New Alzheimer's medications, once celebrated as revolutionary breakthroughs, are facing a harsh reality check after a major review concluded their actual benefits are far more limited than originally promised. Treatments such as donanemab and lecanemab were previously heralded as the first to target the underlying disease process, showing in clinical trials that they can slow cognitive decline in early-stage Alzheimer's. However, the latest analysis indicates that this slowdown is too minimal to produce a noticeable improvement in a patient's daily life.
Researchers from the Cochrane Collaboration examined 17 trials involving over 20,000 patients. Their findings suggest that while these drugs do slow the progression of the disease, the effect falls well short of what is required for patients to perceive a clear advantage. Beyond the modest efficacy, these treatments carry significant risks, including brain swelling and bleeding, and demand frequent infusions every two to four weeks. With private care costing tens of thousands of pounds annually, the therapy remains inaccessible to most, leading the National Institute for Health and Care Excellence to reject NHS funding, citing the poor cost-benefit ratio.

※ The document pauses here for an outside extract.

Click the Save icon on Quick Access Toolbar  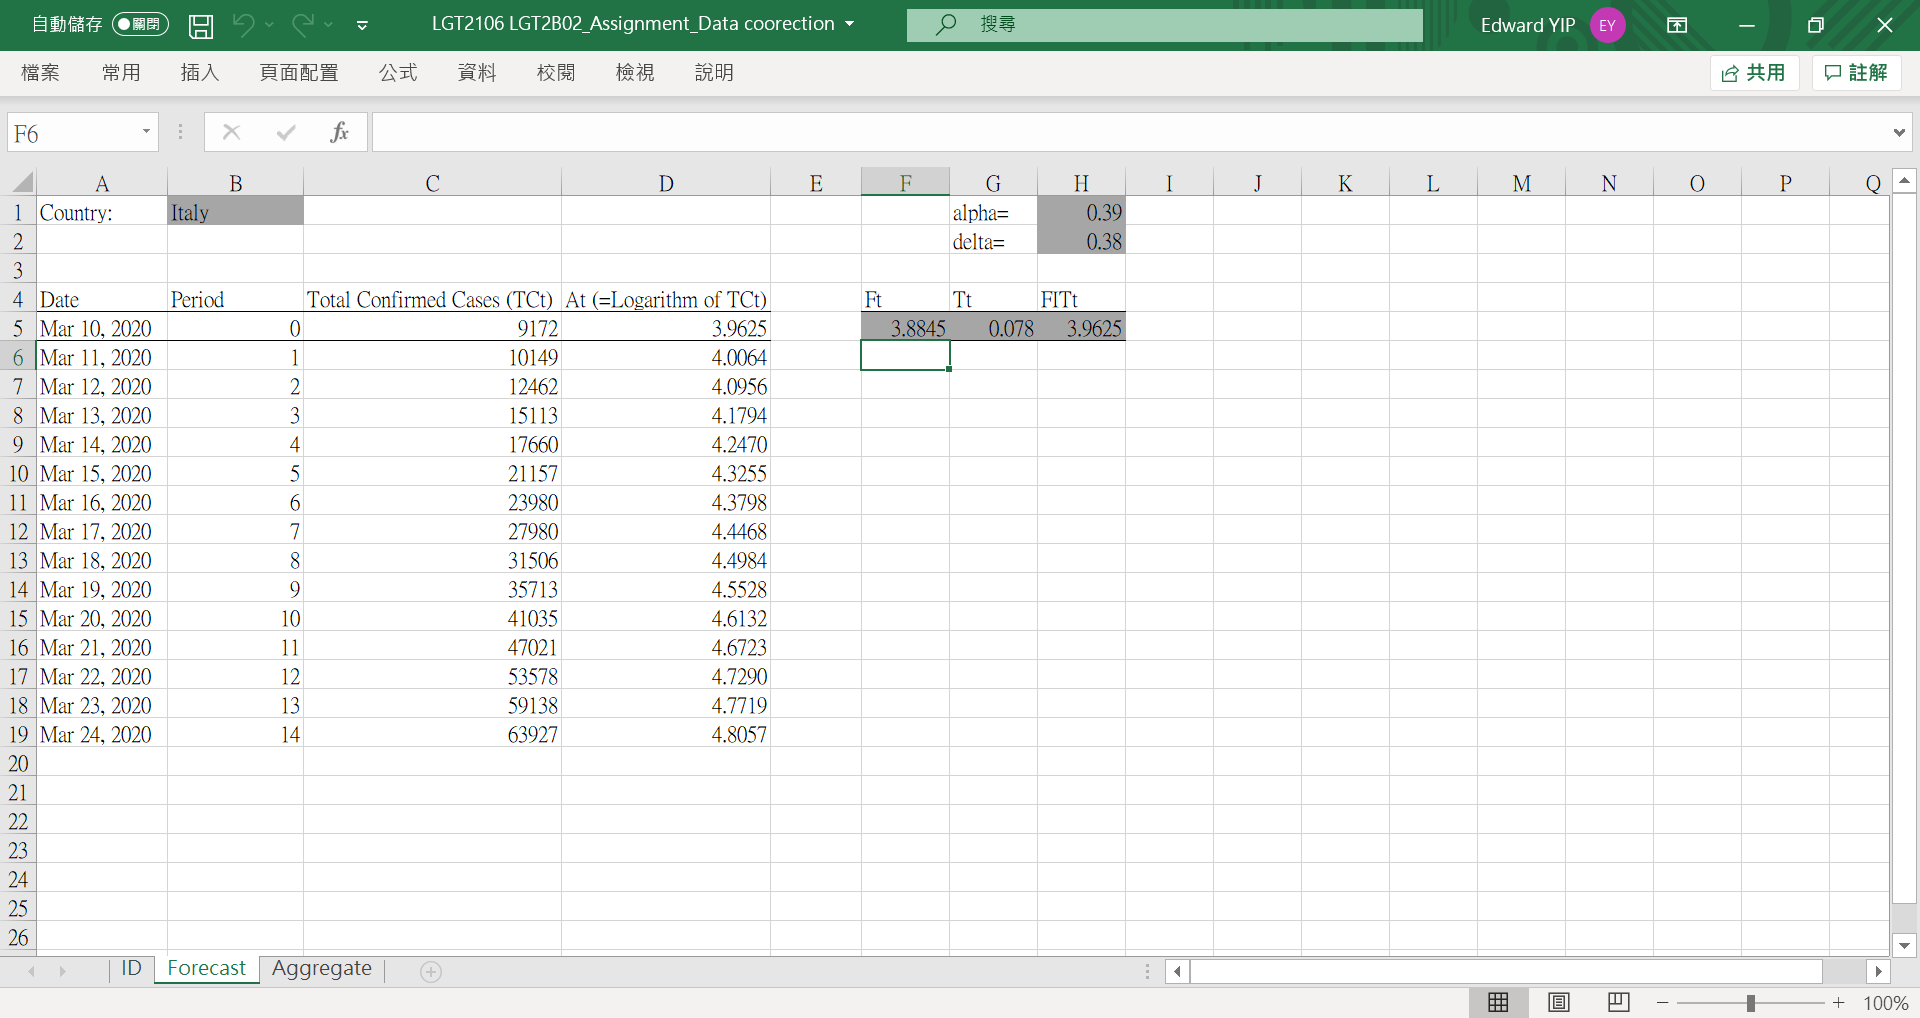point(200,26)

The urgency of this situation cannot be overstated, particularly for families navigating the late stages of diagnosis. Professor Edo Richard, an author of the study, warned against recommending these burdensome treatments without expecting significant real-world gains. "It's not the case that all amyloid-targeting drugs are ineffective," Dr. Richard Oakley from the Alzheimer's Society emphasized, urging a more nuanced interpretation of the data. He argued that the review paints a bleaker picture than reality, noting that newer agents like lecanemab and donanemab do offer modest yet meaningful benefits.

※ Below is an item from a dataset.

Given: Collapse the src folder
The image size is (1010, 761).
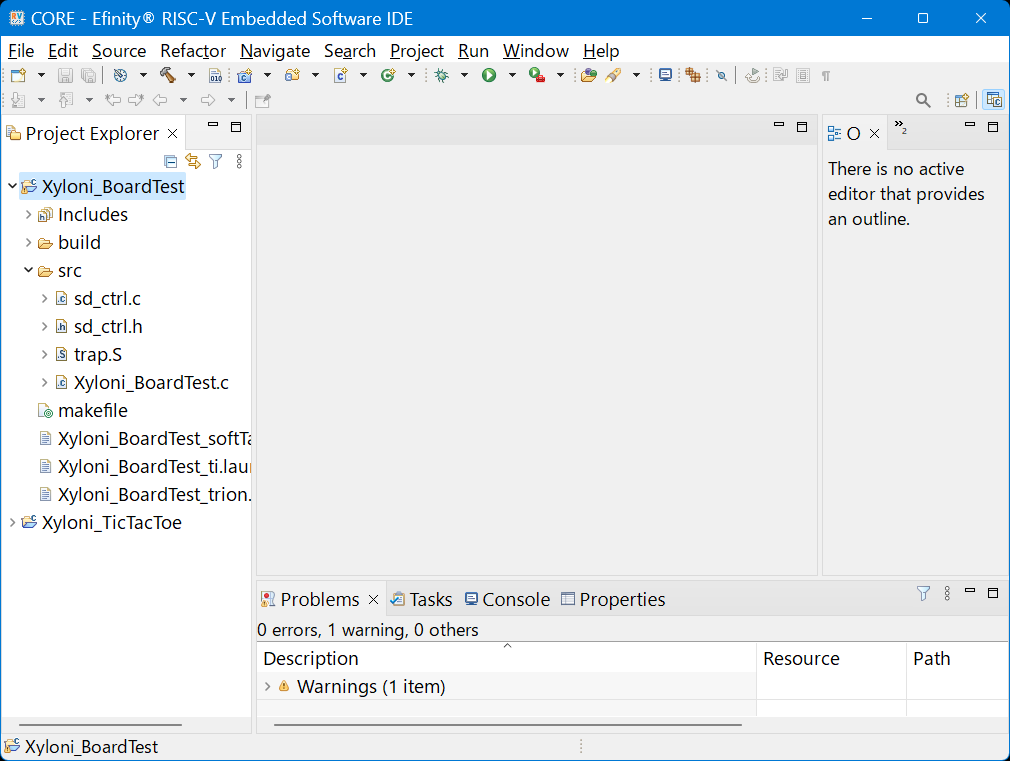Looking at the screenshot, I should click(28, 271).
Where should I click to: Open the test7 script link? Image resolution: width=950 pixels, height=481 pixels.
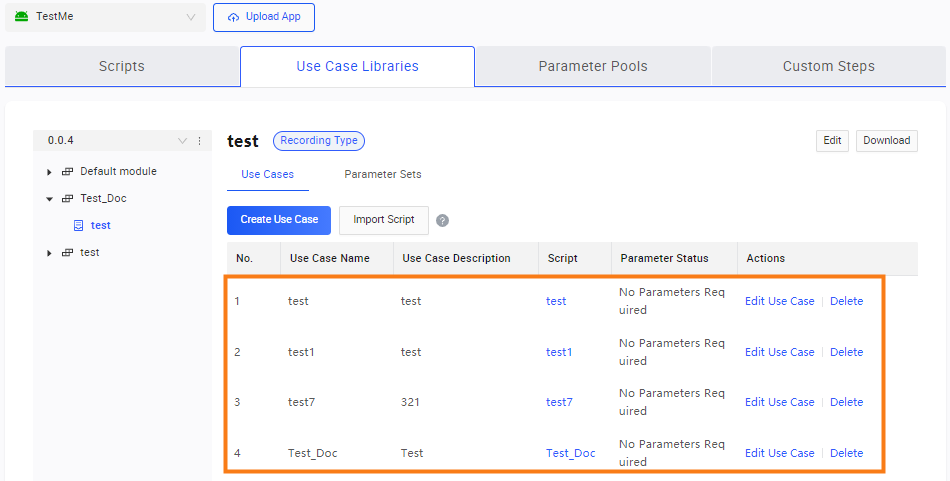tap(559, 402)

Despite this counterpoint, the divide among experts is stark. Long-standing critics like Professor Robert Howard have long argued the drugs were "hyped" beyond the support of robust evidence. Conversely, proponents such as Professor Bart De Strooper contend the analysis blurs the evidence rather than clarifying it, insisting that newer drugs deliver tangible clinical value. For the public, the fallout from this debate is immediate: a critical reassessment of what constitutes a viable treatment option and a stark reminder that government directives and regulatory bodies will determine which life-altering therapies reach the public, often prioritizing cost over potential, albeit small, gains.